Sounds like a typical Dugdale speech right enough.  Heavy on the cliche, not so much on the inspiring rhetoric.  At best her speeches can be described as 'workmanlike' and unlikely to scare any passing horses.

The interviewer then gets to the meat of his one-to-one interview.  First of all they discuss why she wanted the job of Labour in Scotland leader in the first place.  The answer seems to be 'out of a sense of duty rather than an overarching careerism'.  One has to suspect that she was voted in as being the most middle-of-the-road candidate, who offended none of the various factions within her party.  However, kudos to her for stepping up and grasping the poisoned chalice. It's not like there's  anyone queueing up to take it from her (at least not before next year's council elections).

Next she says that she believes that Labour can fight back in Scotland as 'they are the only party that believes in the redistribution of both wealth and power'.  I rather think she's wrong on that score, since the Greens and Scottish Socialist Party are also quite keen on this for example, but at least she's retaining some optimism, hard as that must be given their recent lack of electoral success.

Ms Dugdale then goes on to talk about the result of the EU referendum and how she doesn't want to have to choose between staying in the EU or staying in the UK.  One rather suspects she has come to this view as it's one that no-one else is espousing, and there's a very good reason for that.  Ms Dugdale says that we don't yet have the full picture of what we're faced with, and she can't therefore choose between them.  Unfortunately she's behind the curve on this, since we already know that the EU leaders have told Nicola Sturgeon that they can't negotiate with Scotland while it remains a member of the UK and that if it remains in the UK it will be out of the EU along with the other home nations after the post-Article 50 negotiations are concluded.  This being the case, the whole federalism idea that she and her party are pinning their hopes on is about to run aground on the rocks of real-politik.

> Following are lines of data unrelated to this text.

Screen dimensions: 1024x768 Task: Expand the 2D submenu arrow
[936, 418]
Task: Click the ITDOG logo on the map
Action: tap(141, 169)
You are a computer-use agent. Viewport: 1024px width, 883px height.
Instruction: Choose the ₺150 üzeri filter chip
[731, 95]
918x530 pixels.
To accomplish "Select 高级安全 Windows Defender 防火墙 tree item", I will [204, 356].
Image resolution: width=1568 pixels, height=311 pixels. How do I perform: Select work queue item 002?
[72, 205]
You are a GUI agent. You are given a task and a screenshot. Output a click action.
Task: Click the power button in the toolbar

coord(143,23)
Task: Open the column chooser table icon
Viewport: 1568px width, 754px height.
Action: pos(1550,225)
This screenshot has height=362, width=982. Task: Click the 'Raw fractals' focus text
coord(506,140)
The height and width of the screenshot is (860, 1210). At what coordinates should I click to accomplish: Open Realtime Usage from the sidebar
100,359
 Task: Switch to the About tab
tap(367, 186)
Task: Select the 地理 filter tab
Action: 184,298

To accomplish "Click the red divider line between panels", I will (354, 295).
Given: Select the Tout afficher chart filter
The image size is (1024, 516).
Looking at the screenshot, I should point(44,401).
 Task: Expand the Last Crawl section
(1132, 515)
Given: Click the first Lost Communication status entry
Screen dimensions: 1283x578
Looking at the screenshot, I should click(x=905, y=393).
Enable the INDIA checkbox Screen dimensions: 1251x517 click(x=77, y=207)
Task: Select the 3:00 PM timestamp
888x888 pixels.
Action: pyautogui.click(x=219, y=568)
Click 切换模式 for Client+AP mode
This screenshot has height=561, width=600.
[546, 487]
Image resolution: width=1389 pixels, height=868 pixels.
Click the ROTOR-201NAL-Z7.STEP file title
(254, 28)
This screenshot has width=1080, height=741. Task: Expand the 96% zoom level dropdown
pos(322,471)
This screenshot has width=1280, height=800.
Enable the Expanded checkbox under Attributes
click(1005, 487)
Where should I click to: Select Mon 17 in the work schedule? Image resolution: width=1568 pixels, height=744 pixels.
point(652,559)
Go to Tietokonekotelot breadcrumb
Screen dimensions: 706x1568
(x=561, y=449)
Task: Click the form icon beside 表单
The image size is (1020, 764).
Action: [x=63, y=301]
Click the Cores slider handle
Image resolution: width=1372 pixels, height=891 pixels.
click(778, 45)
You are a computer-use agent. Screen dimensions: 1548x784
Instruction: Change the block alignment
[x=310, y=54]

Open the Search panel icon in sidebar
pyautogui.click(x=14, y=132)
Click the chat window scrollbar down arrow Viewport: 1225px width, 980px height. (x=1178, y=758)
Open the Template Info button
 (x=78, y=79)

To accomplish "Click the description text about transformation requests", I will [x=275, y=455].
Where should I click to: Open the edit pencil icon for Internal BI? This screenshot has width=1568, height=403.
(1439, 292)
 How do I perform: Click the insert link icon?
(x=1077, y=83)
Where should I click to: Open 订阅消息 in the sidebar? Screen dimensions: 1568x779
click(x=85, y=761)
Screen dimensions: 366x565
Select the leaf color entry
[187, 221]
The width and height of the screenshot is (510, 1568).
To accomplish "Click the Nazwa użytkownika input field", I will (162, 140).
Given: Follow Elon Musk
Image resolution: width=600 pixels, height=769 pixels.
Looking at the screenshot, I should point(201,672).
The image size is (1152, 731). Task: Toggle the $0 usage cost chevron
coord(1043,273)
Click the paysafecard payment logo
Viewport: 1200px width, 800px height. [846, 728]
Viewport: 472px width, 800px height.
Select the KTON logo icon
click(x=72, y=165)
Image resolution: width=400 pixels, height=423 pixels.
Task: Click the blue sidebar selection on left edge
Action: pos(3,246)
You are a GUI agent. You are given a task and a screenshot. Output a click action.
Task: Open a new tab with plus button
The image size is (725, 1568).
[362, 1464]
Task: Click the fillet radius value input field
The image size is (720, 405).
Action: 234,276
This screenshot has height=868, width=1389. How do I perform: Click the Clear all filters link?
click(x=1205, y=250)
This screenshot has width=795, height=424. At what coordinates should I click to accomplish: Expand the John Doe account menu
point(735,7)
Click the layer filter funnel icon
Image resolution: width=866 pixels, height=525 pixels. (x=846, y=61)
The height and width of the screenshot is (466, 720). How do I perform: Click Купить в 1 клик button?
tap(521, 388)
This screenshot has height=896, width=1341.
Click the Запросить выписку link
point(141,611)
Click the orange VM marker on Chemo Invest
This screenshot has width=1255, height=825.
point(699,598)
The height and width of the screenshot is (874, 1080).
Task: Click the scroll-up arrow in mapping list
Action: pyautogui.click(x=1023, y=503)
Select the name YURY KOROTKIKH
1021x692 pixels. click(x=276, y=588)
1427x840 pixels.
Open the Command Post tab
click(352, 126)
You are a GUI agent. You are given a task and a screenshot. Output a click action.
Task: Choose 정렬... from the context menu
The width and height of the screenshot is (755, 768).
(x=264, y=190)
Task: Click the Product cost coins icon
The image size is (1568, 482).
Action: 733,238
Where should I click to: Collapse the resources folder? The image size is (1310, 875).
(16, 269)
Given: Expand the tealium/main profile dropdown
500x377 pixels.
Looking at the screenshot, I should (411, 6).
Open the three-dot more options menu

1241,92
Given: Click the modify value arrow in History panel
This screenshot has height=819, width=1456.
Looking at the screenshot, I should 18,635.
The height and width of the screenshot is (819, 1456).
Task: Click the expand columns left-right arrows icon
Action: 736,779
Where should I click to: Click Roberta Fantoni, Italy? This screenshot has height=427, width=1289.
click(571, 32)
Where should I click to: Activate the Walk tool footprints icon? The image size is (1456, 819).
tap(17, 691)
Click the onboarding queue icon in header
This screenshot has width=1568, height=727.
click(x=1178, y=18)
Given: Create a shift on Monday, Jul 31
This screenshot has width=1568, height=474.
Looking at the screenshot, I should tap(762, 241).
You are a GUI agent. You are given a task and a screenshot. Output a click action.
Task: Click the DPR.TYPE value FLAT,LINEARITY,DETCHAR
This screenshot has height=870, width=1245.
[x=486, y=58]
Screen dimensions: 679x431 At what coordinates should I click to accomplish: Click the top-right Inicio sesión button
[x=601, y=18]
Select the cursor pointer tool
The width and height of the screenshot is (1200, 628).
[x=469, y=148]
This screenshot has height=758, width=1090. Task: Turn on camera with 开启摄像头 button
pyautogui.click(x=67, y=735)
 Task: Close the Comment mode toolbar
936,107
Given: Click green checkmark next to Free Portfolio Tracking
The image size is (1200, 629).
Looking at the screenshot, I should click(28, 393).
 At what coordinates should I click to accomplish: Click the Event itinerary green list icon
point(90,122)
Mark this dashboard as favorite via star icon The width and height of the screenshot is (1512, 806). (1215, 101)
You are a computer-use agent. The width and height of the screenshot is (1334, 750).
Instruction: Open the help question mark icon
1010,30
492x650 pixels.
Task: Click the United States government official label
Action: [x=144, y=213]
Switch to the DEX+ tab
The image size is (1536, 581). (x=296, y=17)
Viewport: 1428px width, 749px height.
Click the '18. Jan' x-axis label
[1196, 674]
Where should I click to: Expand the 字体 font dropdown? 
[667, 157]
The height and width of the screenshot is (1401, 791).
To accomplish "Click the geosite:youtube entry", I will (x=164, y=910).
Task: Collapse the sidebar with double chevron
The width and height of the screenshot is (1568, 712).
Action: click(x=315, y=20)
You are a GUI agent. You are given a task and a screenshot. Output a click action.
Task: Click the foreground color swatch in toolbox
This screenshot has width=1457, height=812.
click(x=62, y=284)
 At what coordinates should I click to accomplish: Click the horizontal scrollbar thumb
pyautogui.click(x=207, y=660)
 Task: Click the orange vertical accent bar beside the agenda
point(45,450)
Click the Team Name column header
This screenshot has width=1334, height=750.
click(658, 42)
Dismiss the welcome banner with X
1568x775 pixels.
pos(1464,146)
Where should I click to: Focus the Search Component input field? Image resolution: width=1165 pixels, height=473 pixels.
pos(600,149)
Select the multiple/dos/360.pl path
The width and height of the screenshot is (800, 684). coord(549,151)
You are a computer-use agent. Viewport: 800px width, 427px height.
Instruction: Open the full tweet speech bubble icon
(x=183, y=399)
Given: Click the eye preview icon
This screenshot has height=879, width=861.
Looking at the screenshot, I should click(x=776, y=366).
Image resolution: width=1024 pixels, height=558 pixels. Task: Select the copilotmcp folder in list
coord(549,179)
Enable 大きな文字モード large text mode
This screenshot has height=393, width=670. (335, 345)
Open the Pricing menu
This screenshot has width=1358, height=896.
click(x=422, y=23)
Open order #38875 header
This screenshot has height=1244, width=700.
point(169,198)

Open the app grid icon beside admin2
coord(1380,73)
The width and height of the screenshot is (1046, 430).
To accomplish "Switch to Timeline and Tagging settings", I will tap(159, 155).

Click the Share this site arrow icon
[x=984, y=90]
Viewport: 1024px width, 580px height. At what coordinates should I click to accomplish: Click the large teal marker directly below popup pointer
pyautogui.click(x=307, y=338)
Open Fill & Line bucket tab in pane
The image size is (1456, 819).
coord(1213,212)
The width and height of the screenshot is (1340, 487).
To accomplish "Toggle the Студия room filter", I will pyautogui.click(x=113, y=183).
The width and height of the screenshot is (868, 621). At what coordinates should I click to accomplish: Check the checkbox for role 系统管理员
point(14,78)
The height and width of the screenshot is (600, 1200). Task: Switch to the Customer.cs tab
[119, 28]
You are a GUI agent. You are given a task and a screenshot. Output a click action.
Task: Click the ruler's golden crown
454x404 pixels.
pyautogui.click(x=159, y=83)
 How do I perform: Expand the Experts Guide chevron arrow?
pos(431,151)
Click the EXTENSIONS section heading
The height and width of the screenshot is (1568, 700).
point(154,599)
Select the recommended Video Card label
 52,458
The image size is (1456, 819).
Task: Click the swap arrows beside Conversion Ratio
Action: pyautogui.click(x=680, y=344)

Really the federalism option is the last stand of the Establishment to try and stop the UK breaking up, losing them power and money.  However, it's not going to gain much traction in Scotland I suspect, because we still remember how Gordon Brown already promised 'the nearest thing to federalism' back in 2014, and look how that turned out.  The Smith Commission turned in a very watered down set of powers in its reports, which in turn was further watered down in the Scotland Bill.  Why on earth should Scots believe them this time round?

Ms Dugdale is revealed in this interview as a perfectly nice person and as a not particularly talented politician.  One can see that she and her party will have to be dragged kicking and screaming towards an independent Scotland, assuming that they actually survive the current civil war within their own party.